Cybersecurity best practices and DDoS defence strategies
On August 31st we had the great privilege of presenting a briefing on “Universal DDoS Mitigation” at Black Hat USA 2013, one of the most well-known and prestigious security conferences in the world. With DDoS attacks revolutionizing the cyber threat world, it’s no wonder they were a major topic among attendees – a whopping seven briefings focused solely on DDoS!
During our briefing we discussed key findings from our research team, NXG Labs, as well as our collaboration with the Network Threats Information Sharing and Analysis Center (NT-ISAC), on the latest DDoS attack methods and defense systems. Our research team continuously studies and analyzes the evolution of DDoS attacks in order to maintain our state-of-the-art mitigation techniques. Earlier this year we even had the opportunity to collaborate with NT-ISAC for the groundbreaking DDoS research project “Bloodspear”, to better understand the nature of modern DDoS attacks.

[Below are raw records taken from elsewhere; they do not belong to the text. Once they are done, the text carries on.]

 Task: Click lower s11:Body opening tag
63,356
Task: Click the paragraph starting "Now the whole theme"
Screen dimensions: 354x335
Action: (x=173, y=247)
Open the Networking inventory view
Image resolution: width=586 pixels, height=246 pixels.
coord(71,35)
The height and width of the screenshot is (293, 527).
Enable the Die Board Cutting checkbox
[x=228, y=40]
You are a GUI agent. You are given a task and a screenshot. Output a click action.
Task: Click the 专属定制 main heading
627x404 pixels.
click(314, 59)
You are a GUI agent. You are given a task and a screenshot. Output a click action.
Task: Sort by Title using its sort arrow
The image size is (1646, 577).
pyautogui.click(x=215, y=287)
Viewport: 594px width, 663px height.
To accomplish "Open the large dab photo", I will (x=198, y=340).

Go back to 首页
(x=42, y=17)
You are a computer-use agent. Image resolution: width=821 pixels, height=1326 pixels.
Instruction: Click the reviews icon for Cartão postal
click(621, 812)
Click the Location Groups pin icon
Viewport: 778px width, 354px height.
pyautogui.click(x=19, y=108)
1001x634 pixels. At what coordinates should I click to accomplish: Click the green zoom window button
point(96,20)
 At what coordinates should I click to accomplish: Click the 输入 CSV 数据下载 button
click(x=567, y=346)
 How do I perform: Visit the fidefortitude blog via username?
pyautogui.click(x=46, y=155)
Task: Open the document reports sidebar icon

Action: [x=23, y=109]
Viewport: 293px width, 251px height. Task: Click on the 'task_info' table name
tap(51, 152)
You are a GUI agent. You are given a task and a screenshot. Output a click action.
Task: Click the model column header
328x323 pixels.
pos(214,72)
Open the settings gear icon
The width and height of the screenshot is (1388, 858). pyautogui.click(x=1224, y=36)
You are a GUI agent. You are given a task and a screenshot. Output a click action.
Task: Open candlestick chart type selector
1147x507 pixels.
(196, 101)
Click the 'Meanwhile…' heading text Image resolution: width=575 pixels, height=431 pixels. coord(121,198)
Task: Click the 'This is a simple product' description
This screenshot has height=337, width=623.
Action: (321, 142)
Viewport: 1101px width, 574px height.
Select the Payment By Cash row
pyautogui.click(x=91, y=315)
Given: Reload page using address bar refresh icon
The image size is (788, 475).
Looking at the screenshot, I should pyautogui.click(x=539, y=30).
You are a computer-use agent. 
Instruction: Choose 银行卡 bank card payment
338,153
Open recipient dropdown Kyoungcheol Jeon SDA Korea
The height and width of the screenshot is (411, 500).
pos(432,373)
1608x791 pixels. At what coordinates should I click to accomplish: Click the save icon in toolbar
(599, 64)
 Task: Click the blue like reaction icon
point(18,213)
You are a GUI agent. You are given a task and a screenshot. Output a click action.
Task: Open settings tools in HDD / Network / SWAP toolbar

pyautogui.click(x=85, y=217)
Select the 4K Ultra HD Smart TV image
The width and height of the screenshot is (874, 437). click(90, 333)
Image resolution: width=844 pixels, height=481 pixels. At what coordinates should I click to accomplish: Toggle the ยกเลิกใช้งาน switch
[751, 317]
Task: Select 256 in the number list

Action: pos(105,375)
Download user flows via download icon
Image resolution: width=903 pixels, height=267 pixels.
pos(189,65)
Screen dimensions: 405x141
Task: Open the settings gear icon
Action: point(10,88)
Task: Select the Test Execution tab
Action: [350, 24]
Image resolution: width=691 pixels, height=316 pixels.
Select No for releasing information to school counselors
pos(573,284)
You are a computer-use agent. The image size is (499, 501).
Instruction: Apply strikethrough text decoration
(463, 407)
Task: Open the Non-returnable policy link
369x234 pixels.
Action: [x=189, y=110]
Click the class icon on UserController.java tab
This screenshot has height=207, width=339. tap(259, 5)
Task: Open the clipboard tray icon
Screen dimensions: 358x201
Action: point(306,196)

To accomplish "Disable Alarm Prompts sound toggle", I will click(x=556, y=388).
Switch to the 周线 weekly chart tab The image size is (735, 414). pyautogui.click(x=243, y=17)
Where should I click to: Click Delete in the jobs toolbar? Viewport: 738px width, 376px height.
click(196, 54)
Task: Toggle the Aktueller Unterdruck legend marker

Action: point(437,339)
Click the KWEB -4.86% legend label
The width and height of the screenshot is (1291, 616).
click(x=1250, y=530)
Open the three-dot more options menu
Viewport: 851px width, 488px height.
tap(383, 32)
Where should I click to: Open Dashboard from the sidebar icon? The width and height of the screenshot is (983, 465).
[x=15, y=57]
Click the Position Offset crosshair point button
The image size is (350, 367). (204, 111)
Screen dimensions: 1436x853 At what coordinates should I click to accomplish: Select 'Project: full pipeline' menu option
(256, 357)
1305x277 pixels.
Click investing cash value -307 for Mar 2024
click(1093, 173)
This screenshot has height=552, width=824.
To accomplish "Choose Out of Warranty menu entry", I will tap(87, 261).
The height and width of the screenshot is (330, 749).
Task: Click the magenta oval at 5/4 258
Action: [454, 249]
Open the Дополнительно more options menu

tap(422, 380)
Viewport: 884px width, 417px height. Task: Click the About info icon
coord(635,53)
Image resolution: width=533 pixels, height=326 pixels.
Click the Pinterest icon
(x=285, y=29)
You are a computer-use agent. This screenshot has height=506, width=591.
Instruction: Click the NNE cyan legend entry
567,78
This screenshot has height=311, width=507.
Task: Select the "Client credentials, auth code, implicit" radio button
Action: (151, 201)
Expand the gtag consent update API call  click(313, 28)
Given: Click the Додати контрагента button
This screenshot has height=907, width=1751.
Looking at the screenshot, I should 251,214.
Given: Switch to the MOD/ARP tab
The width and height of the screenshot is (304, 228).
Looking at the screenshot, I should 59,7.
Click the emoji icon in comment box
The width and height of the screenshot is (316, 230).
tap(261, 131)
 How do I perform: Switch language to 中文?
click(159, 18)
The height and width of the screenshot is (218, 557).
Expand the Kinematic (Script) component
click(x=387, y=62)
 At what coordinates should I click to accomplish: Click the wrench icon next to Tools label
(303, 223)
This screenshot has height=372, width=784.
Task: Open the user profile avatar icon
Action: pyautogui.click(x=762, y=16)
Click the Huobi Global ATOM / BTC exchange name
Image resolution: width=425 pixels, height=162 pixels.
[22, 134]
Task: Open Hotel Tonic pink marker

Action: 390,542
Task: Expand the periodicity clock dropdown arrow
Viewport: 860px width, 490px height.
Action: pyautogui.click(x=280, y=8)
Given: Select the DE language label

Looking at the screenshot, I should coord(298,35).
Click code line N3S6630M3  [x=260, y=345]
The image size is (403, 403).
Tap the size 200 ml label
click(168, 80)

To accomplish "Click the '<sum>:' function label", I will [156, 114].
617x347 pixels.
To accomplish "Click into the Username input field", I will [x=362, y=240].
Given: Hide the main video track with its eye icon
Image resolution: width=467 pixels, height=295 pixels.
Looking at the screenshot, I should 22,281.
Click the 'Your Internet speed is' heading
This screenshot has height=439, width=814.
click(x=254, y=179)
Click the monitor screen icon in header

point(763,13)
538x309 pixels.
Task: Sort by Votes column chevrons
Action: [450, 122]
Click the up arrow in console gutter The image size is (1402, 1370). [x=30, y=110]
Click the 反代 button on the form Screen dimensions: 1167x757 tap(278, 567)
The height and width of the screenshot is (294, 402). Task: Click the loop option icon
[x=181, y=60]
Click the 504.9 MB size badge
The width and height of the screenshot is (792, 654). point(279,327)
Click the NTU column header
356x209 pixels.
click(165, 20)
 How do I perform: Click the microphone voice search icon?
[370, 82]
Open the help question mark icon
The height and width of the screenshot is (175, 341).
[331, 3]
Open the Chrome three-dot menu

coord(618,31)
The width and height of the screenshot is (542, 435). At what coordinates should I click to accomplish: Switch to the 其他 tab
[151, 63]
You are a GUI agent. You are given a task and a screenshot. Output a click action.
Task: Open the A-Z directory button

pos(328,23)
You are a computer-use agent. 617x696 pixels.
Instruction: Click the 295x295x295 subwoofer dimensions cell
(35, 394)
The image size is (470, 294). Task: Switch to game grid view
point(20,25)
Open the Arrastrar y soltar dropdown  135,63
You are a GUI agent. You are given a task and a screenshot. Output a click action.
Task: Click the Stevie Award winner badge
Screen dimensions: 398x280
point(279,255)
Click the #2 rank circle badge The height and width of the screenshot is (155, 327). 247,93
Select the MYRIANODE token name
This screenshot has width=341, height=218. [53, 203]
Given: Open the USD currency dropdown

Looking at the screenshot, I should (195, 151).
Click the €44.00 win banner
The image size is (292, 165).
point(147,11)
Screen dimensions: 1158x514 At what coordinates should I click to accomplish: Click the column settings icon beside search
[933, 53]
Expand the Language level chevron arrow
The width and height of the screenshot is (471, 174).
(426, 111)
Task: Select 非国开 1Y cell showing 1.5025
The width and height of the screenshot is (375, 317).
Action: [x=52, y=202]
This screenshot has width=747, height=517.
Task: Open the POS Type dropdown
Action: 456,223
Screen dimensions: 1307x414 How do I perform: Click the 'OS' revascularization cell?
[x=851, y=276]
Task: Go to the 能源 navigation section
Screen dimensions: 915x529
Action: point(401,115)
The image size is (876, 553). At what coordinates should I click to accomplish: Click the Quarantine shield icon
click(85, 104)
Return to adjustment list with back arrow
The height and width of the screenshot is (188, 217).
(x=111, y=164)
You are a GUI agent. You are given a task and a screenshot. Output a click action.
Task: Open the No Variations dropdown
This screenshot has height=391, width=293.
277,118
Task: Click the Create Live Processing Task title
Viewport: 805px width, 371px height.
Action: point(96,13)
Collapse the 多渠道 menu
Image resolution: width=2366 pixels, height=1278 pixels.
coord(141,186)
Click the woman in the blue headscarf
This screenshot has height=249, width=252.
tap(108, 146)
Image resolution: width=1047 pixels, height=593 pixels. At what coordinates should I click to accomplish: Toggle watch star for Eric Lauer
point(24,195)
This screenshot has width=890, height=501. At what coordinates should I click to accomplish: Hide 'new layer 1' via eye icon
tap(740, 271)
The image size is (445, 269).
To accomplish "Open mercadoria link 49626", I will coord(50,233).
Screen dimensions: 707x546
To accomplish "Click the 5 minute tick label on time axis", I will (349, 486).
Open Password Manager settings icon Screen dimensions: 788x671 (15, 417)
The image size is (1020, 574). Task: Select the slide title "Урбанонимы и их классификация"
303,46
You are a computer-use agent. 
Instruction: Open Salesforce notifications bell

Taking the stage in front of over 100 people from the tech and cyber security industries, we began the briefing with our keynote topic, disclosing for the first time the most shocking of our discoveries: attacks are now able to bypass nearly all commercial DDoS mitigation systems. Using a proof-of-concept tool, we demonstrated to the audience just how these new-and-improved attacks have bypassed all tested mitigation services and defense systems.
Adding on to this alarming discovery, we also revealed another major finding that nearly 30% of attacks are now layer 7, a steep rise from recent single digit percentages. This sudden rise in layer 7 attacks is a great cause for concern, especially as we’ve estimated DDoS attacks can cause business losses of up to $100,000 per hour – something that no business should have to face.
Though most of today’s DDoS attacks use bandwidth flooding or semantic-based attacks on the application or network level, there’s no limit to how or where the next generation of attacks will strike. As DDoS attacks advance, mitigation strategies targeted towards current attack trends may no longer protect systems sufficiently, leaving enterprises vulnerable to major damages and outages. Together with NT-ISAC, we at Nexusguard are making great strides towards more efficient and effective mitigation solutions.
Though most of today’s DDoS attacks use bandwidth flooding or semantic-based attacks on the application or network level, there’s no limit to how or where the next generation of attacks will strike.